### EXERCISE REQUIREMENTS
Give the records below again in full, exactly as written, but without any images.

DATA RECORDS below:

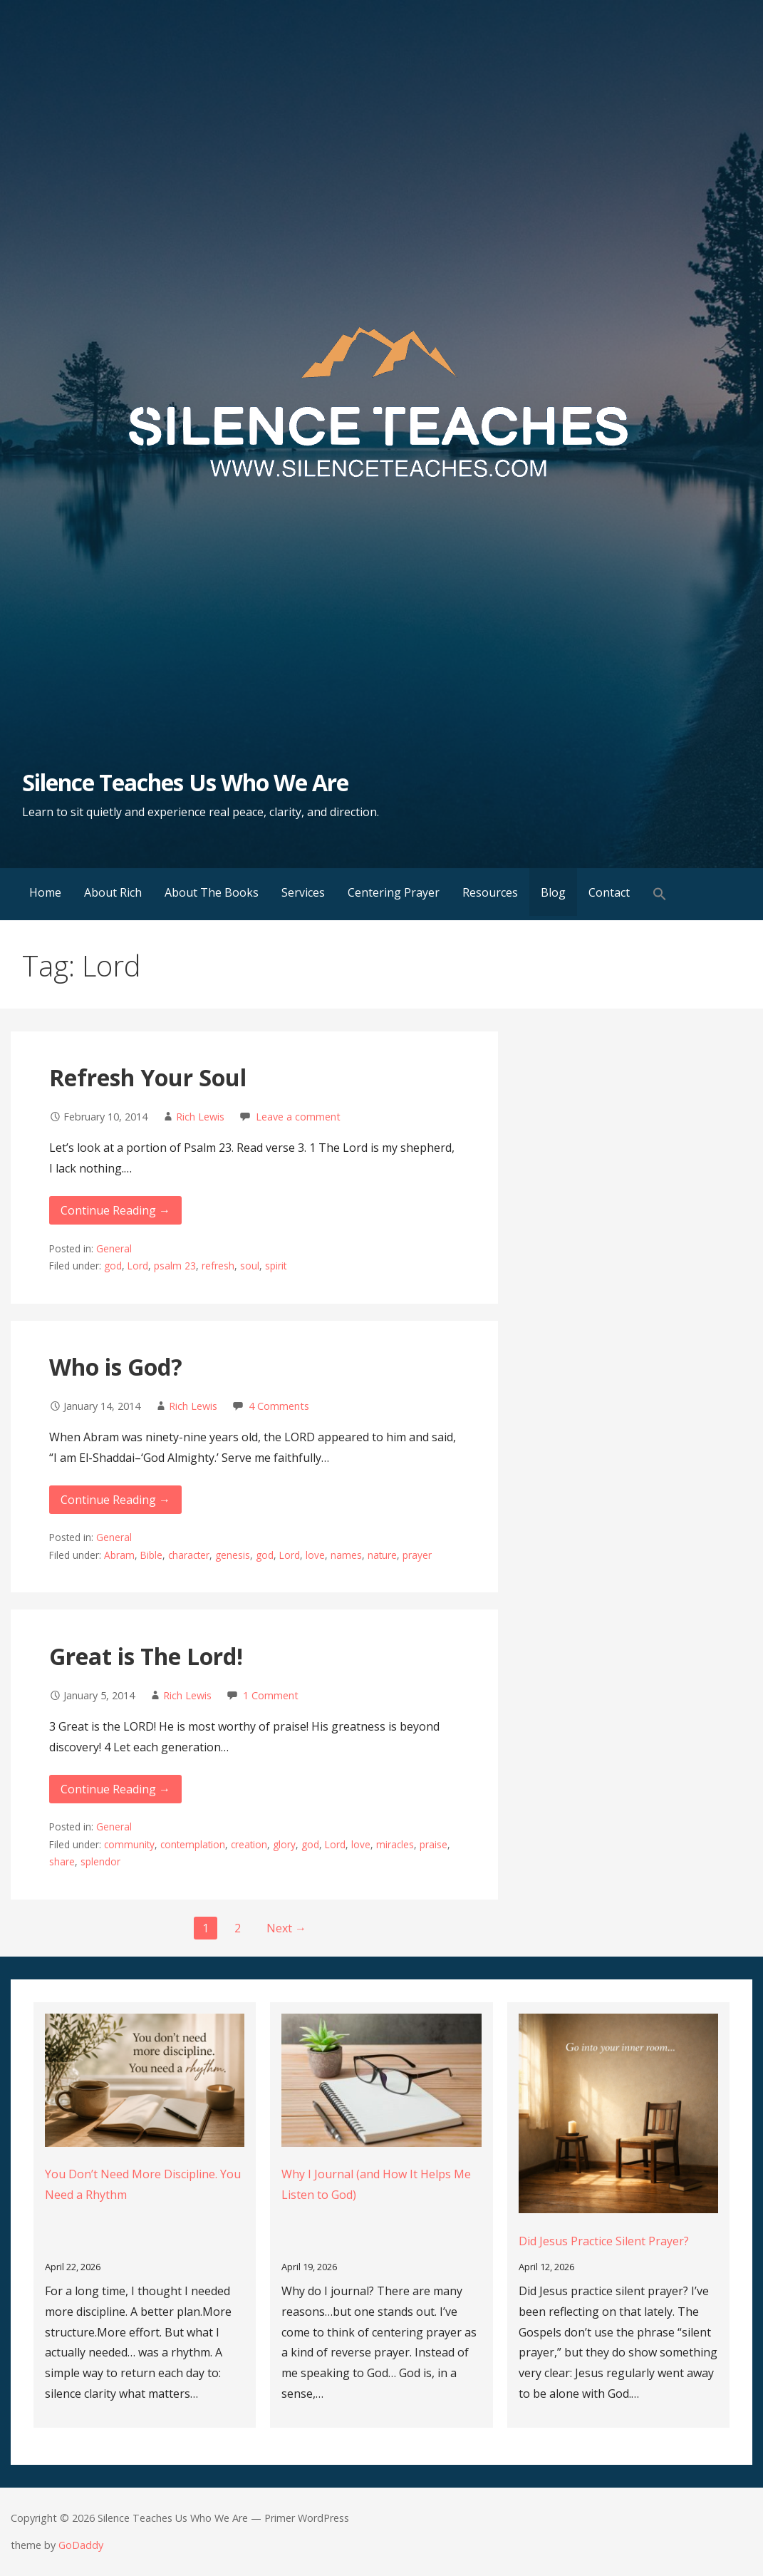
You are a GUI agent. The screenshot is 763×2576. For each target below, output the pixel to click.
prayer (417, 1555)
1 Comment (271, 1695)
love (315, 1555)
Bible (151, 1555)
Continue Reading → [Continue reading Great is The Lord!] (115, 1789)
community (129, 1844)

End of DATA RECORDS.

### COMPLETED TASK
You are a GUI agent. The screenshot is 763×2576. For each target below, output the pixel to click.
prayer (417, 1555)
1 Comment (271, 1695)
love (315, 1555)
Bible (151, 1555)
Continue Reading → [Continue reading Great is The Lord!] (115, 1789)
community (129, 1844)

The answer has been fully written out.